::: Data section

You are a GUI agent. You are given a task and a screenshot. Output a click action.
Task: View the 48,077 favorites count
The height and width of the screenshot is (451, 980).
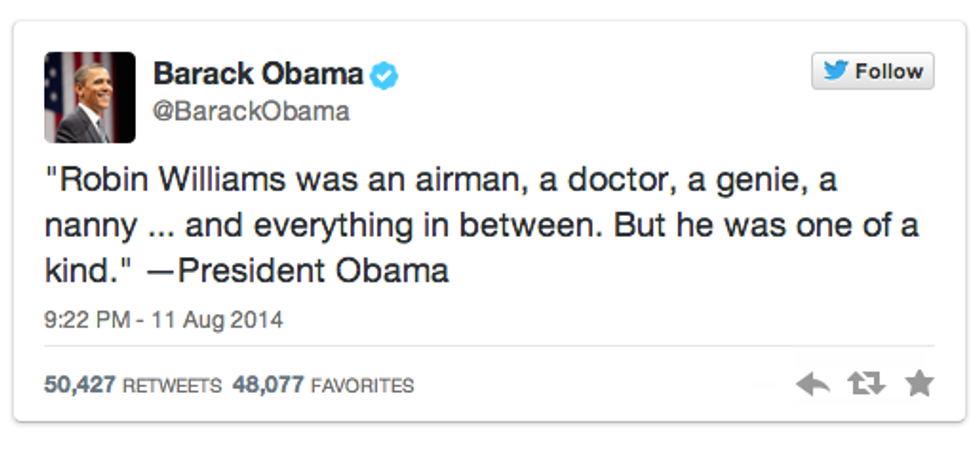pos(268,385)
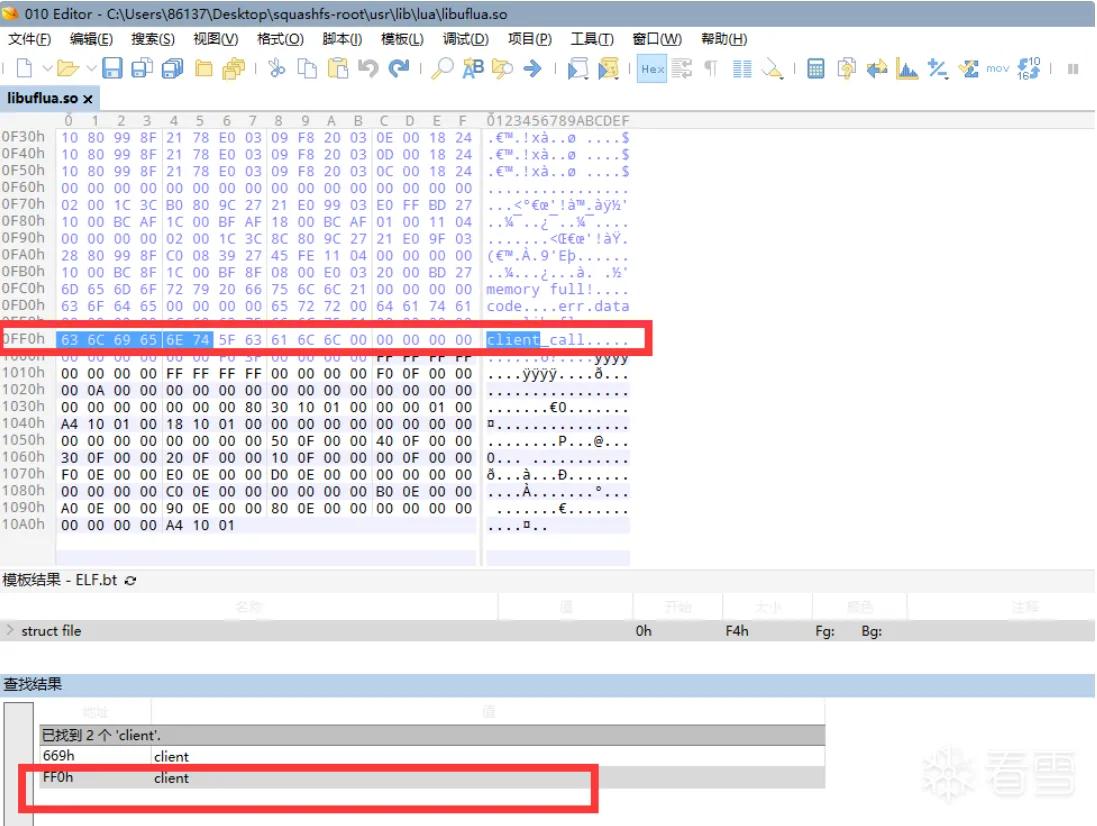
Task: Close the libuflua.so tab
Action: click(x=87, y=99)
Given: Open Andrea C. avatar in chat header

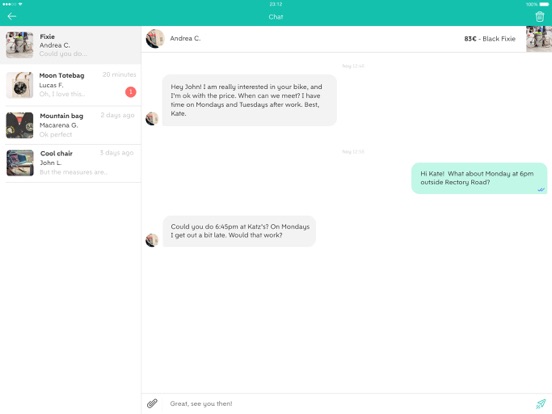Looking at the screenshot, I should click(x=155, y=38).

::::::

Your answer must be an exact copy of the records above, with every picture left out.

You are a GUI agent. You are given a task and a screenshot. Output a click action.
Task: View the 48,077 favorites count
The height and width of the screenshot is (451, 980).
pos(268,385)
Task: Close the libuflua.so tab
Action: click(x=87, y=99)
Given: Open Andrea C. avatar in chat header

Looking at the screenshot, I should click(x=155, y=38).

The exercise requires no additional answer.